Showing that $-2(-b)=2b$ Multiplication of:


*

*$3\times 4=12$, obvious

*$-3 \times 4=-12$, obvious

*$-3 \times -4=12$, not so obvious. We are just told to memorises it.
I would like to demonstrate that the multiplication of two negatives numbers is positive.
Here is my steps:
$5-3=2$
let $a-b=1$
$5-2(a-b)=3$
$5-2a-2(-b)=3$
$-2(-b)=3-5+2a$
$-2(-b)=2(a-1)$ where $a-1=b$
$-2(-b)=2b$
Are my steps correct? If not valid, I would like to see your method of showing the multiplication of two negative numbers is positive.
 A: $\overbrace{\bf\ Law\ of\ Signs}^{\rm\Large {(-x)(-y)}\ =\ xy} $ proof: $\rm\,\ (-x)(-y) = (-x)(-y) + \color{#c00}x(\overbrace{\color{#c00}{-y} + y}^{\Large =\,0}) = (\overbrace{-x+\color{#c00}x}^{\Large =\,0})(\color{#c00}{-y}) + xy = xy.$
A: 
I would like to see your method

Multiplication of $p$(suppose in $\mathbb{Z}$) by $i=\sqrt{-1}$ can be interpreted geometrically as rotating the line joining $(p,0)$ and $(0,0)$ by $90$ deg. without scaling the line. Suppose we are multiplying $3$ and $-1$. As, multiplying by $-1=i^2$ is same as multiplying by $i$ twice, hence we can interpret multiplication by $-1$ as rotating the line made by $(0,0)$ and $(3,0)$ by $180$ deg. without scaling it and looking at the point where the line cuts the imaginary axis.

> EXERCISE
Copy the part of the forum thread on multiplying negative numbers that starts at "Multiplication of $p$(suppose" and ends after "the imaginary axis.", replacing each "rotating" with "turning". These records are separate material, unrelated to the forum thread on multiplying negative numbers.

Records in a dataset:

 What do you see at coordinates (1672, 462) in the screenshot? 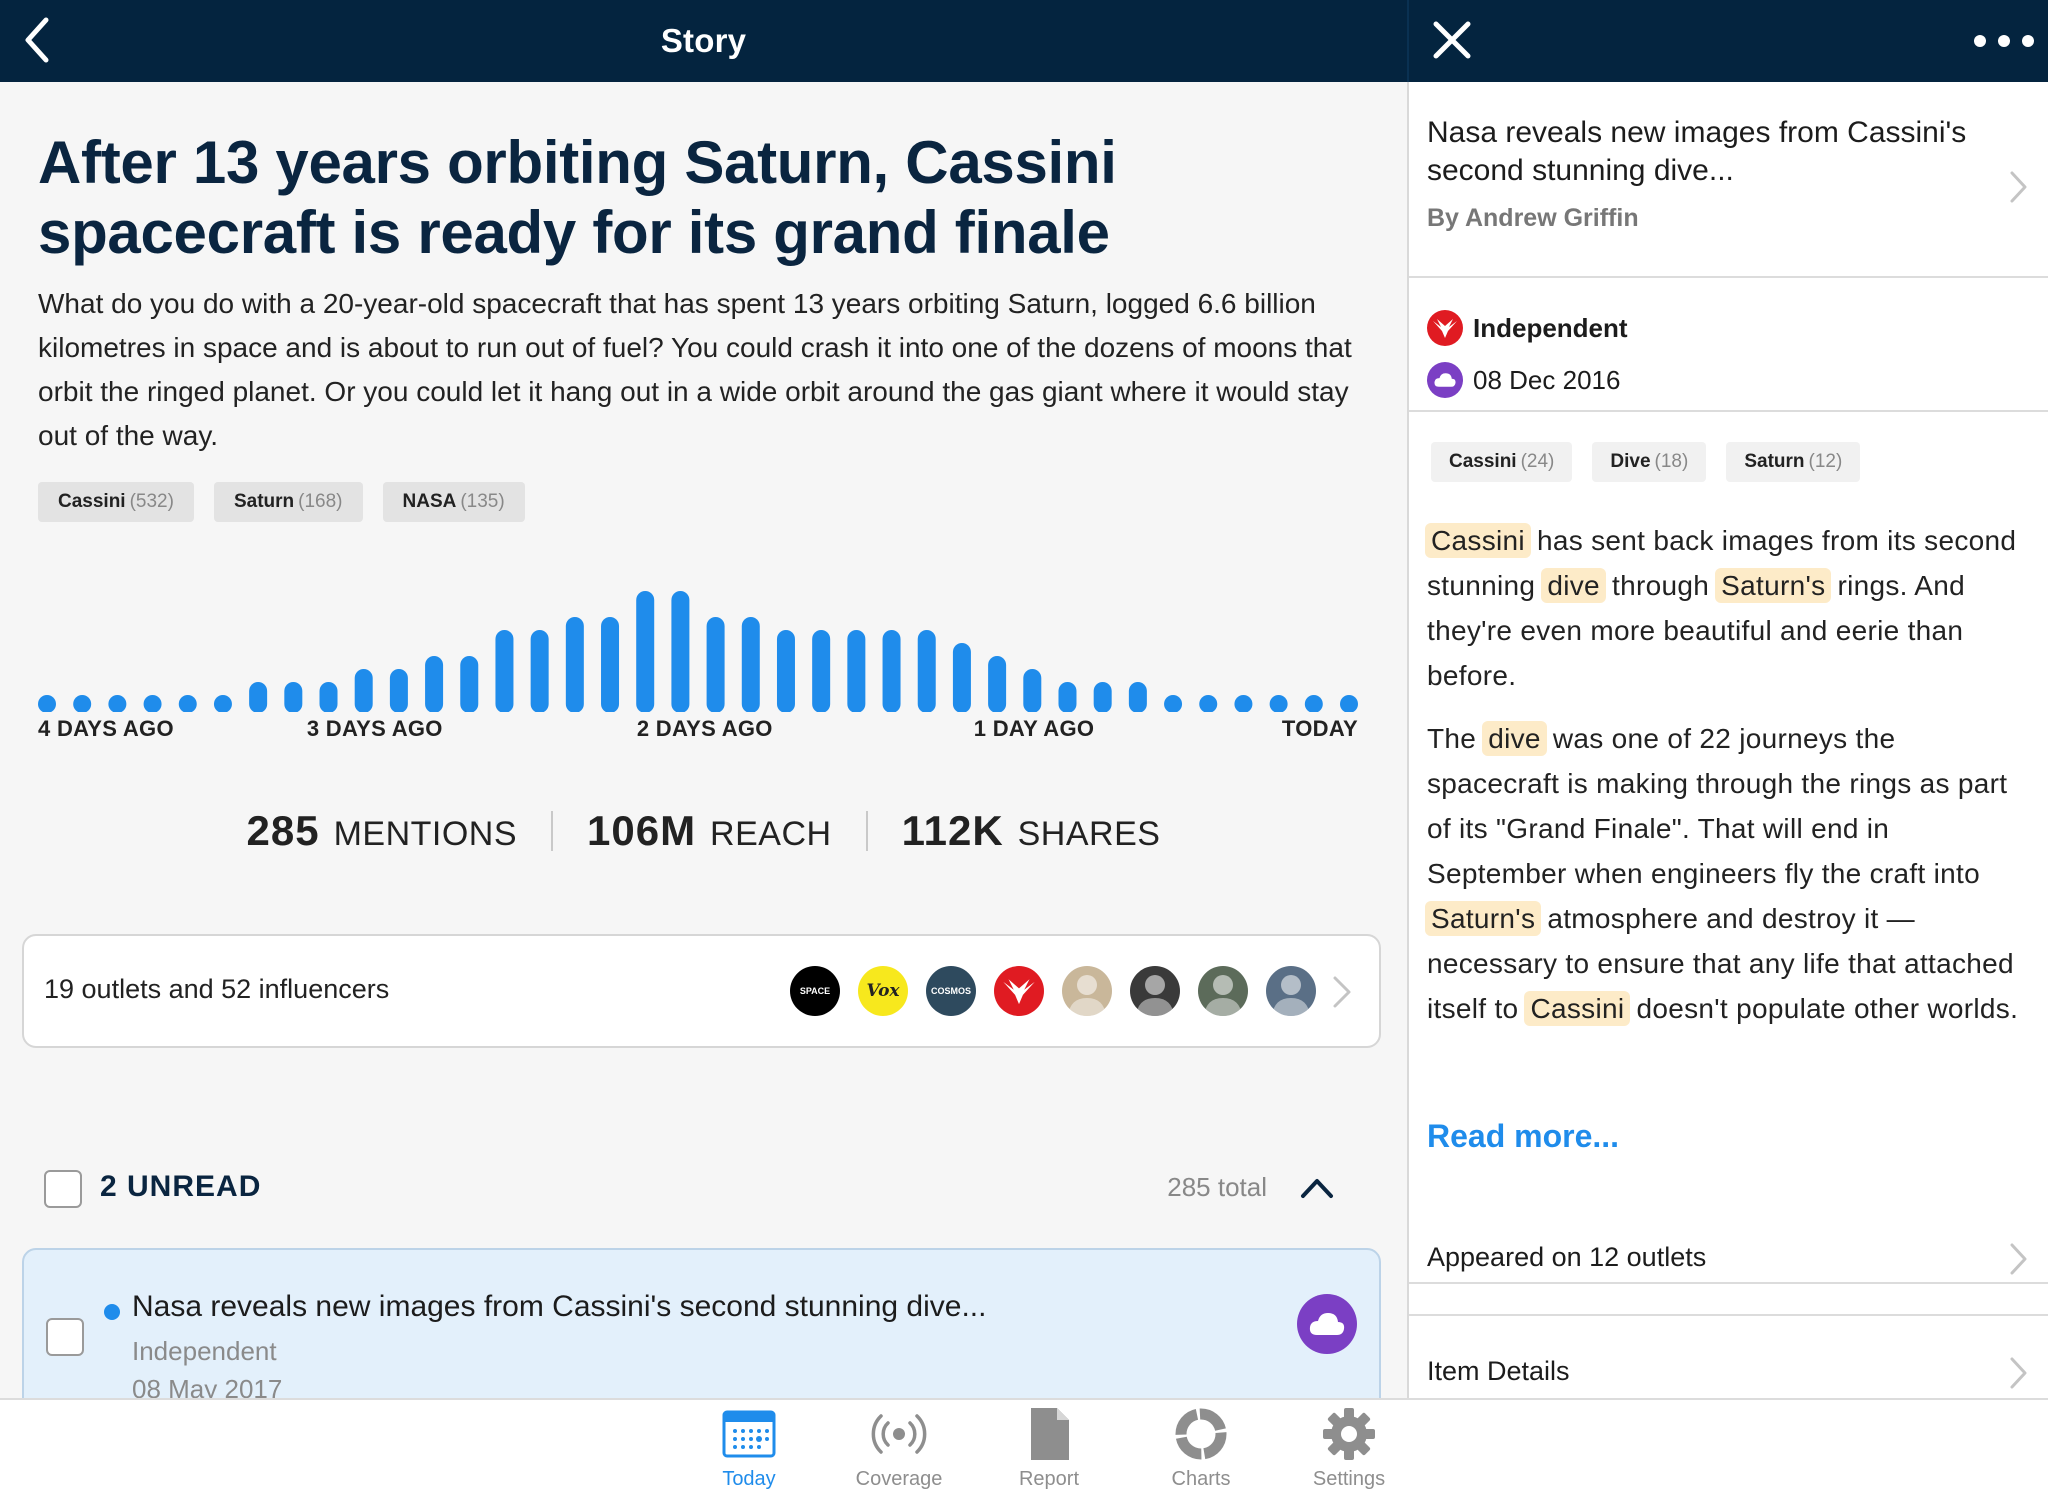
I see `tag-count: (18)` at bounding box center [1672, 462].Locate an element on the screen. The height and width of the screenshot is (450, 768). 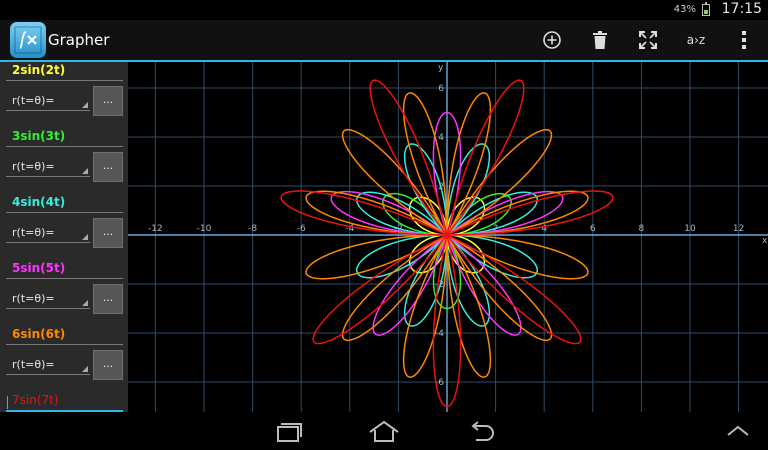
x-tick-label: -6 is located at coordinates (302, 229). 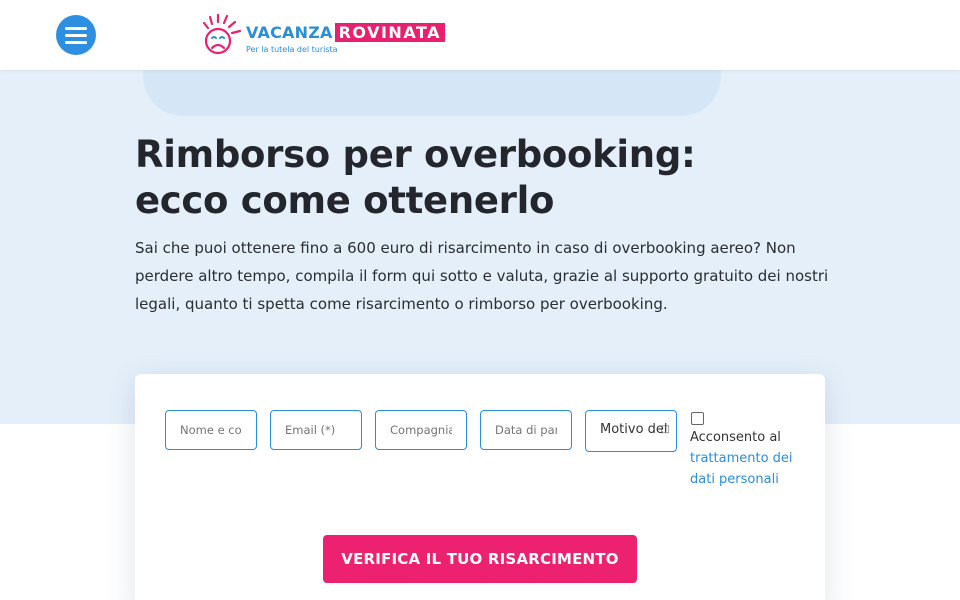 What do you see at coordinates (421, 430) in the screenshot?
I see `airline-input` at bounding box center [421, 430].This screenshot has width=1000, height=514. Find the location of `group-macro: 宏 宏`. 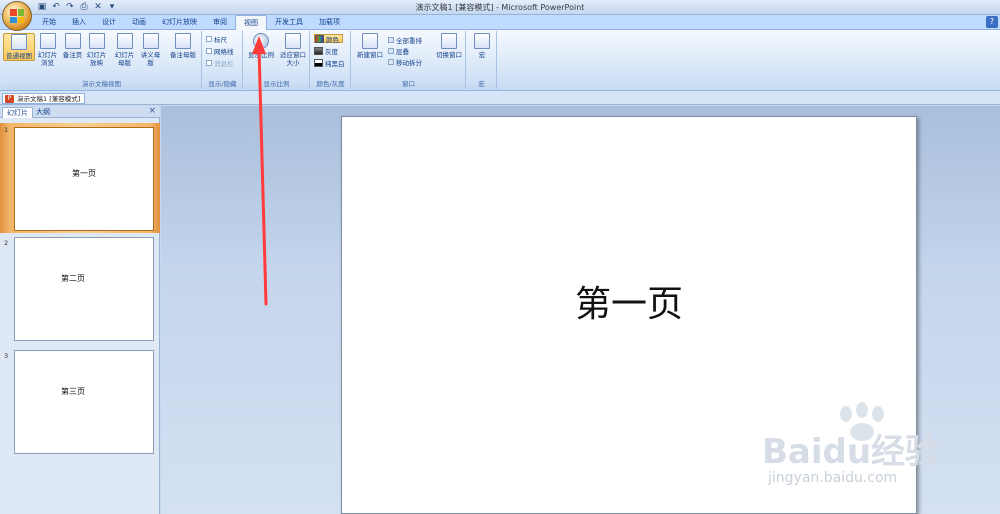

group-macro: 宏 宏 is located at coordinates (482, 60).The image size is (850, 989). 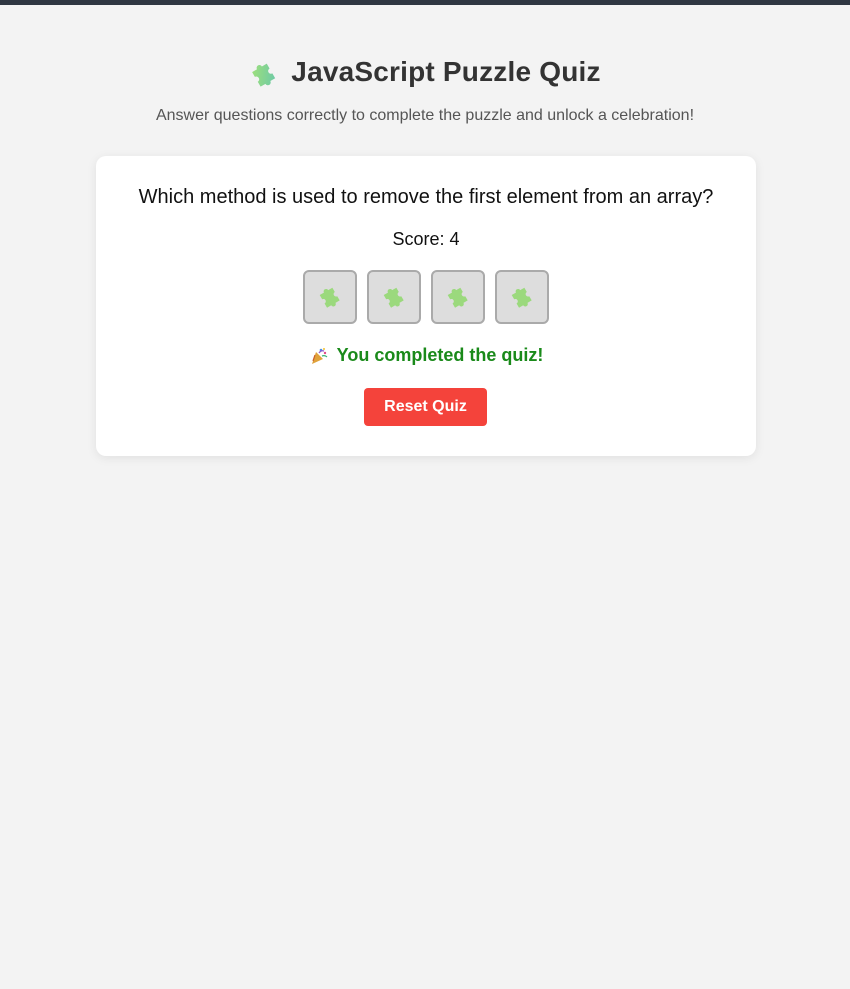 I want to click on puzzle-pieces, so click(x=426, y=297).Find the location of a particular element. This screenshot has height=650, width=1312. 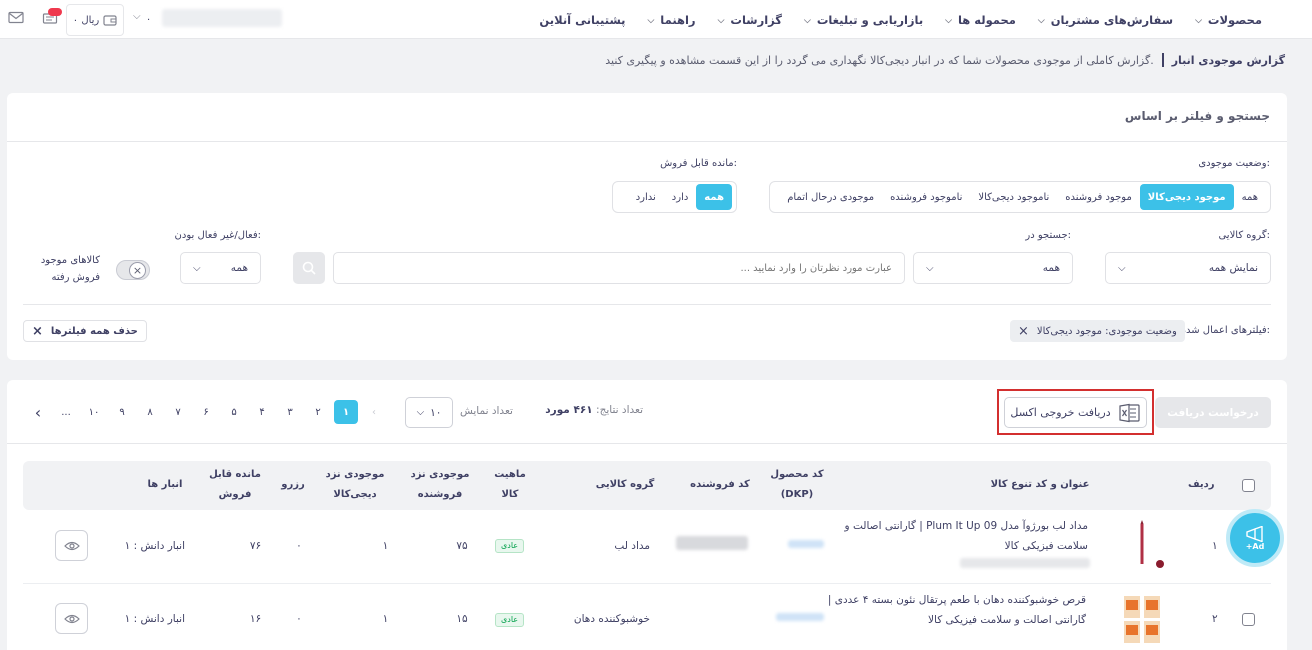

col-title: عنوان و کد تنوع کالا is located at coordinates (1040, 484). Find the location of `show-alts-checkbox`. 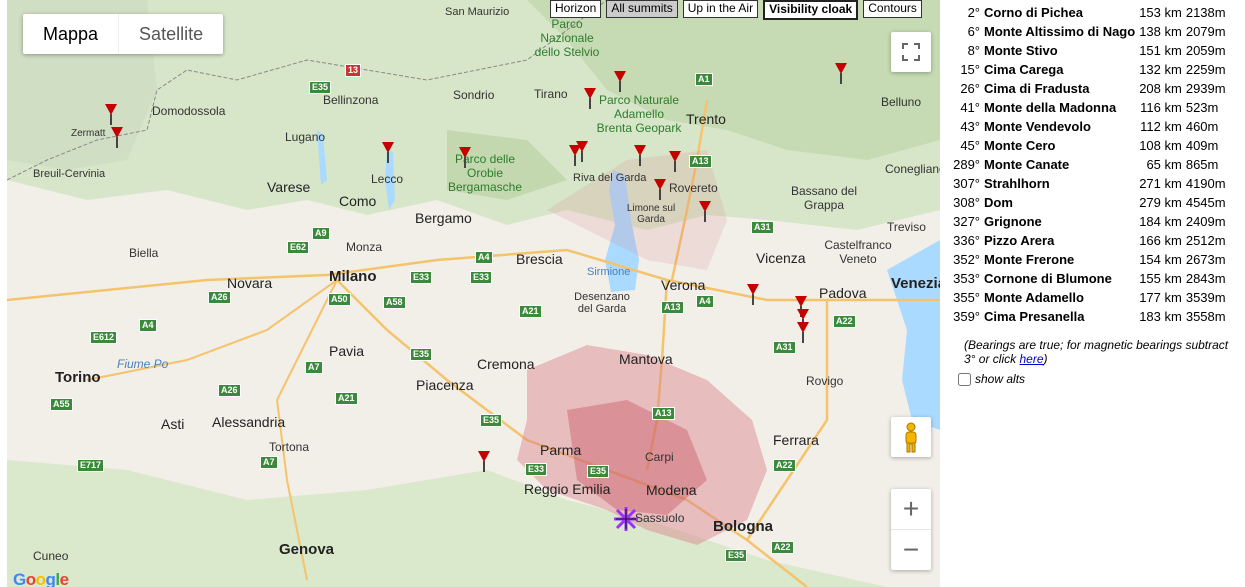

> OUTPUT OF THE EXERCISE
Multiplication of $p$(suppose in $\mathbb{Z}$) by $i=\sqrt{-1}$ can be interpreted geometrically as turning the line joining $(p,0)$ and $(0,0)$ by $90$ deg. without scaling the line. Suppose we are multiplying $3$ and $-1$. As, multiplying by $-1=i^2$ is same as multiplying by $i$ twice, hence we can interpret multiplication by $-1$ as turning the line made by $(0,0)$ and $(3,0)$ by $180$ deg. without scaling it and looking at the point where the line cuts the imaginary axis.